## EXERCISE MATERIALS
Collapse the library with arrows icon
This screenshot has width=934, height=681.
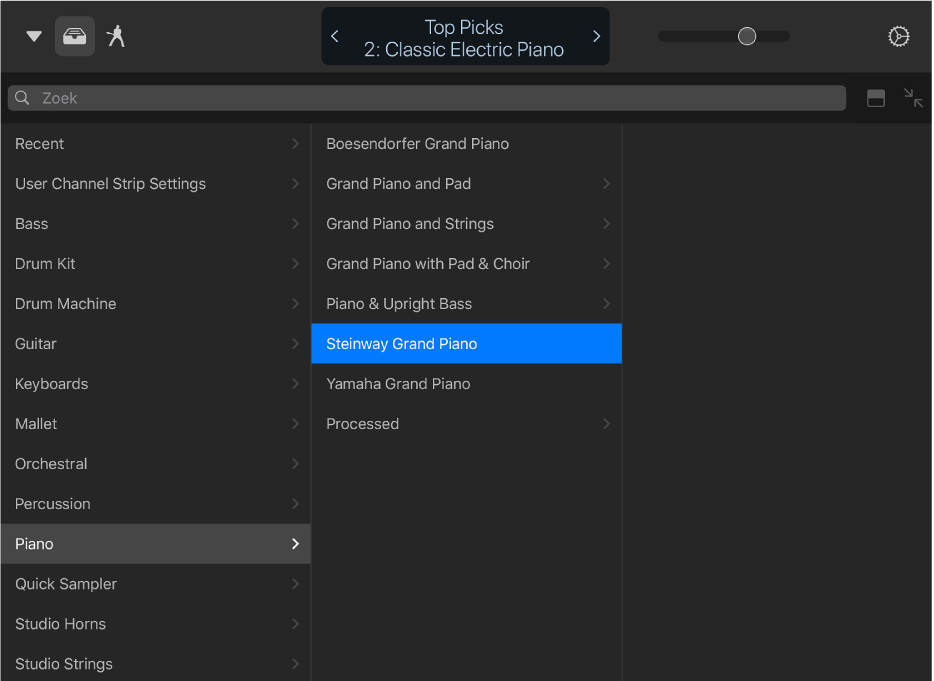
---
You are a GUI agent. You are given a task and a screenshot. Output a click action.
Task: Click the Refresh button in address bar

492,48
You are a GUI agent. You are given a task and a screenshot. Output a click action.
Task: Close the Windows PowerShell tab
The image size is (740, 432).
==
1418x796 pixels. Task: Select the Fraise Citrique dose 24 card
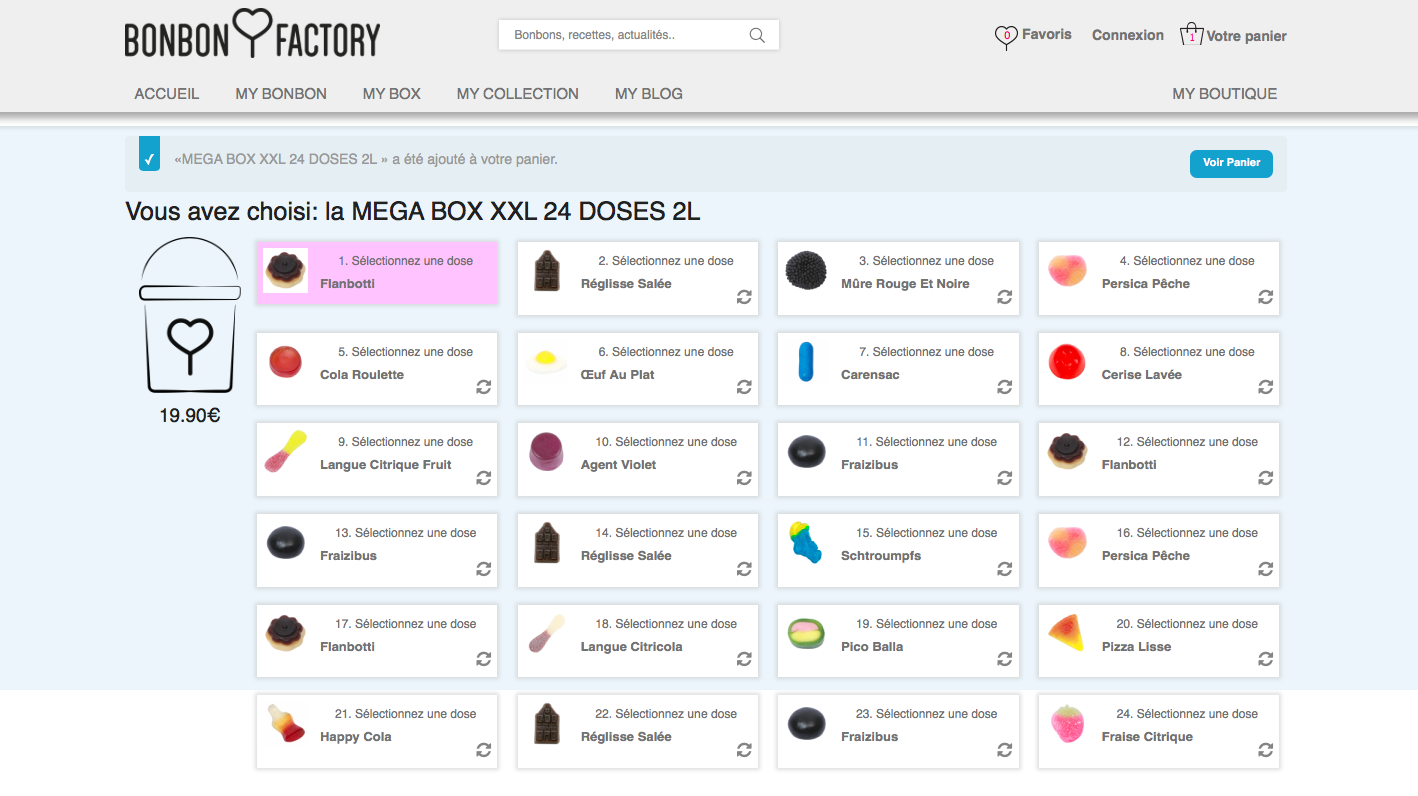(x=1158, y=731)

## TASK
With the line holding "Collapse the library with arrows icon" as the first and the line holding "This screenshot has width=934, height=681." as the last, please transcribe exactly the lines of the material above in that range and nothing else.

## ANSWER TO THIS EXERCISE
Collapse the library with arrows icon
This screenshot has width=934, height=681.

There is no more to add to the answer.